Central to successful treatment is accurately determining the cause of the symptoms, of which vertigo may be one, however Vertigo is not a diagnosis. My mother experiences an exaggerated fear of heights AND a B12 deficiency for which she receives vitB12 injections, both cause vertigo, neither require my expertise as a physio. When a person does arrive to see me for treatment of ‘vertigo’ as diagnosed by their GP, neighbour, sister, cousin etc my first move is to ask them to describe to me as fully as they can, in their own words, the problem they are having, how long they’ve been having the problem, what makes it better and what makes it worse. Once I have heard someone’s experience of their ‘vertigo’ freed from the pseudo-medical jargon that they feel expected to use I am in a much better position to delve further into specifics to help me get to the root of their problem.

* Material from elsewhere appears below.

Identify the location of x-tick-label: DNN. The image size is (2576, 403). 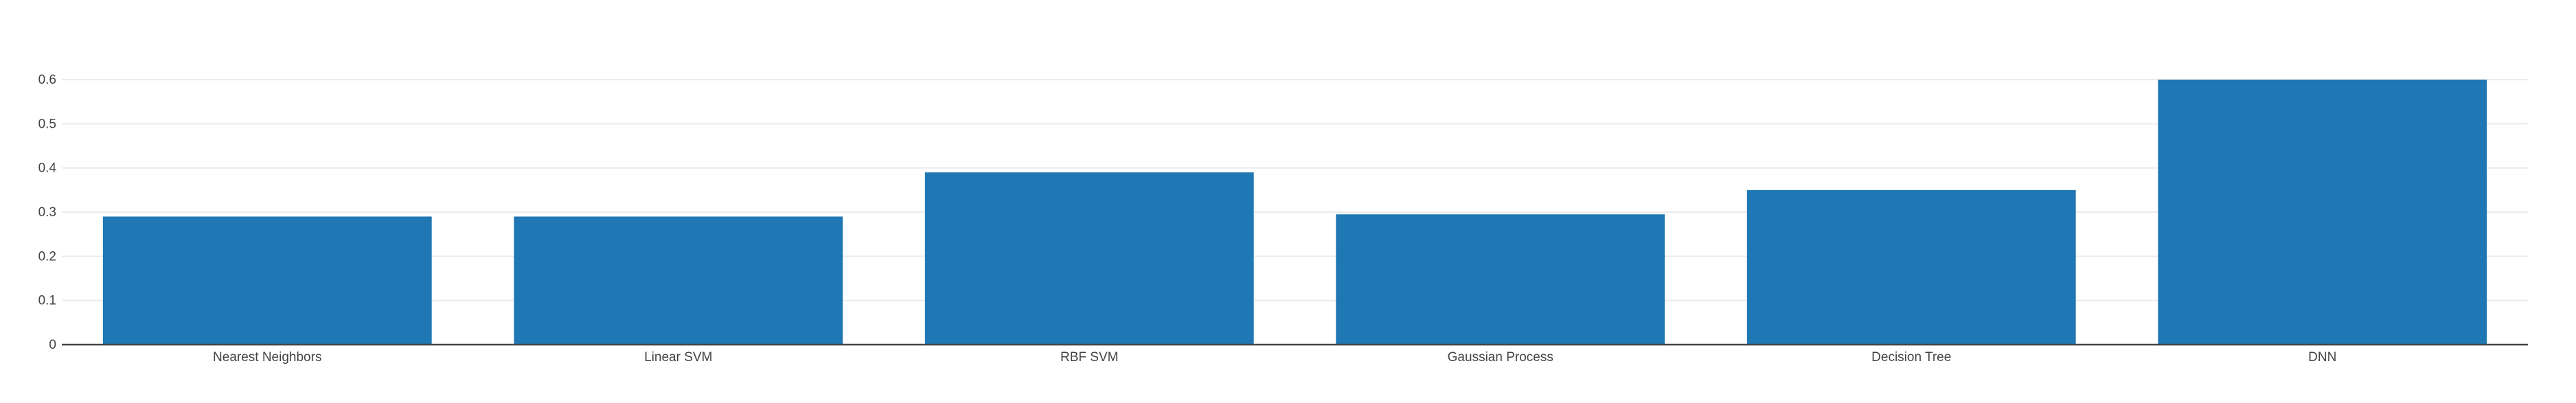
(2322, 358).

A person seeking treatment may complain of;
- loss of balance
- fullness in the ears
- cotton wool in the head
- disconnectedness between head and body
- feeling drunk
- motion sickness
- unbalanced on one side
& the list goes on. People may experience one or multiple of these symptoms, their pattern of presentation is what helps me to determine their cause.

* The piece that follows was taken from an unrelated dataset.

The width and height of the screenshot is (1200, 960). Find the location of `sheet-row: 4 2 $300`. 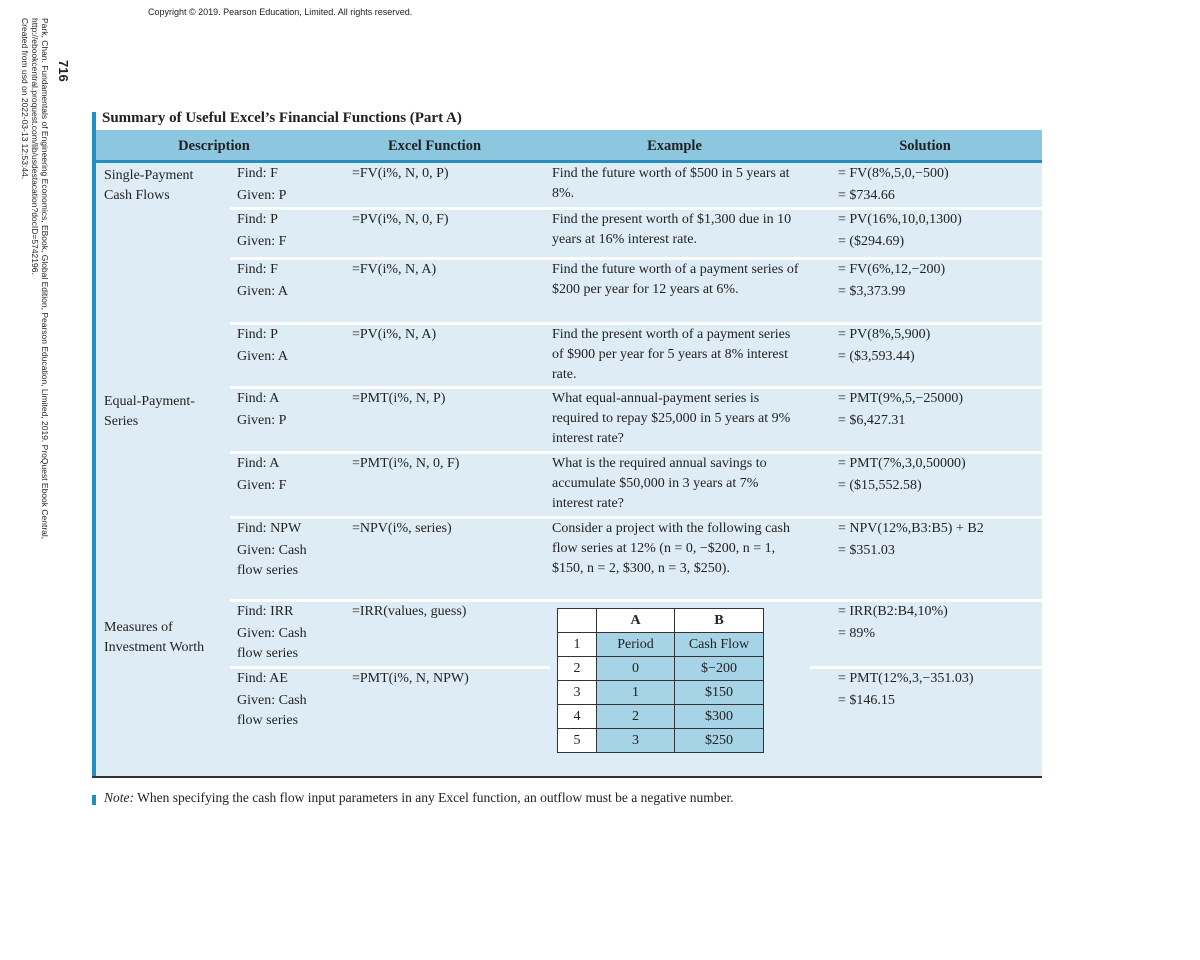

Our most frequent culprit for sudden and violent dizziness and nausea is BPPV (benign paroxysmal positional vertigo), but other less transient, likely contributors must not be discounted such as; Labrythitis, vestibular neuronitis, and Menier’s disease. Moving away from the inner ear, another very guilty suspect is the neck, even in the cases where it is not the primary cause, rarely does the neck remain uninvolved.
Here is a brief example of listening and thoroughly assessing rather than assuming that the diagnosis already provided is correct. A lady came to me for treatment of intermittent, yet crippling dizziness that meant she no longer drove as she could not predict when the dizziness would occur, she would require time off from work, would cease exercising and most importantly was distressed by the erratic onset of the symptoms that left her feeling vulnerable and anxious. She was brought to me by another physiotherapist who asked me if I could treat her “vertigo, probably BPPV”. Furthermore, the client had been diagnosed with MS several years earlier adding the possibility of central causes for her symptoms. A thorough subjective and objective assessment, with close attention to the details of her symptoms allowed me to accurately and successfully treat her neck and devise a suitable rehabilitation and habituation program that has her happily driving and ‘episode’ free today.

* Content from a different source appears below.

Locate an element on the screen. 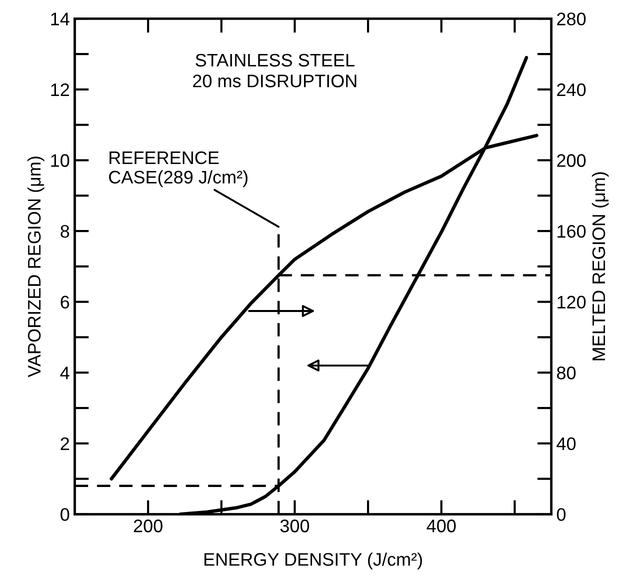  annotation: STAINLESS STEEL 20 ms DISRUPTION is located at coordinates (274, 71).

My take home message? As a physio, look beyond the diagnosis. Really listen and find out if that person’s interpretation of ‘vertigo’ is the same as your interpretation of vertigo. Consider all causes. Of course some diagnoses will jump out at you, be thankful for those ones, but always be aware that there is A LOT in a name.
As a client, remember that your ‘vertigo’ may be different from that time that your neighbour had vertigo and that the treatment might also differ. It’s best to seek the advice of a trained professional.